Rosario atraviesa un verano con temperaturas elevadas, y los refugios municipales de la ciudad se encuentran prácticamente completos. En el Refugio Sudoeste, por ejemplo, casi 40 hombres mayores de 18 años asisten todos los días en busca de alimento, un baño y un lugar seguro para dormir.
“El refugio no solo brinda asistencia básica, también promueve la convivencia y el respeto de normas que permiten mantener un ambiente seguro y familiar”, indicó Gabriel Pereyra, Subsecretario de Abordajes Integrales. Según Pereyra, la ocupación total refleja la necesidad de reforzar los operativos sociales durante los meses de calor intenso.
El programa municipal Verano Solidario se centra en ofrecer contención integral, incluyendo atención médica y social, orientación sobre cuidados frente a las olas de calor y alimentación diaria. Las autoridades locales y organizaciones sociales realizan recorridas permanentes para asegurar que quienes viven en situación de calle puedan hidratarse y permanecer en espacios seguros.

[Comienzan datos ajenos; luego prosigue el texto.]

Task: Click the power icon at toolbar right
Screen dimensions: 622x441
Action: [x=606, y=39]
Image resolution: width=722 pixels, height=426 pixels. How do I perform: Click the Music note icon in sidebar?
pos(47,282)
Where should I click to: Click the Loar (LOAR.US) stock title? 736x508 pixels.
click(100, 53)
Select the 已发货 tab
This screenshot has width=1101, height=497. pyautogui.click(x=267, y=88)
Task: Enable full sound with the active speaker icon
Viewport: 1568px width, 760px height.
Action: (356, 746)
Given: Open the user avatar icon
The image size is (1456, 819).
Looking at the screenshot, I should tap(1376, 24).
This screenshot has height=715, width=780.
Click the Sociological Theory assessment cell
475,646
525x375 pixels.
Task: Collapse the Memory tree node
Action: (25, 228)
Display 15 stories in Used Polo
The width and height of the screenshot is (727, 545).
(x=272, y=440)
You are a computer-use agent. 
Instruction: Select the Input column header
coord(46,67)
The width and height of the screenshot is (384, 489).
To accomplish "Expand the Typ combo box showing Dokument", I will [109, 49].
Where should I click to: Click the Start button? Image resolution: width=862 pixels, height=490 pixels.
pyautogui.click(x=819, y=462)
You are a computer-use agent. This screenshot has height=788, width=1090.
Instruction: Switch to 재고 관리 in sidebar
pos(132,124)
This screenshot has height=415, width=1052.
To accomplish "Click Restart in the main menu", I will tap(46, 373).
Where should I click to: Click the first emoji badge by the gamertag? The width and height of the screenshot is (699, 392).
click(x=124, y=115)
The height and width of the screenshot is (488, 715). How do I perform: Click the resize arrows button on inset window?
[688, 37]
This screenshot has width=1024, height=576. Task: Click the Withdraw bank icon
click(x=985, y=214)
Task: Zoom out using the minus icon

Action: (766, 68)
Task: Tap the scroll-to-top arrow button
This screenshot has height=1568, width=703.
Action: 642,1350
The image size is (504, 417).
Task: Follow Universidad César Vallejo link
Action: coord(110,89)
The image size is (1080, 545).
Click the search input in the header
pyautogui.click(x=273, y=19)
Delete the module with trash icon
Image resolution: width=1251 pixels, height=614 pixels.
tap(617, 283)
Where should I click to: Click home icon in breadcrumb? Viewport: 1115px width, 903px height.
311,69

“La colaboración entre el Estado y la sociedad civil es clave para garantizar que quienes más lo necesitan puedan pasar las horas de mayor temperatura en condiciones dignas y seguras”, destacó Pereyra.
Desde la Municipalidad, recuerdan a los vecinos que cualquier situación de vulnerabilidad detectada en la vía pública debe ser reportada a los servicios municipales, a fin de asegurar una respuesta rápida y efectiva que contribuya al bienestar de toda la comunidad.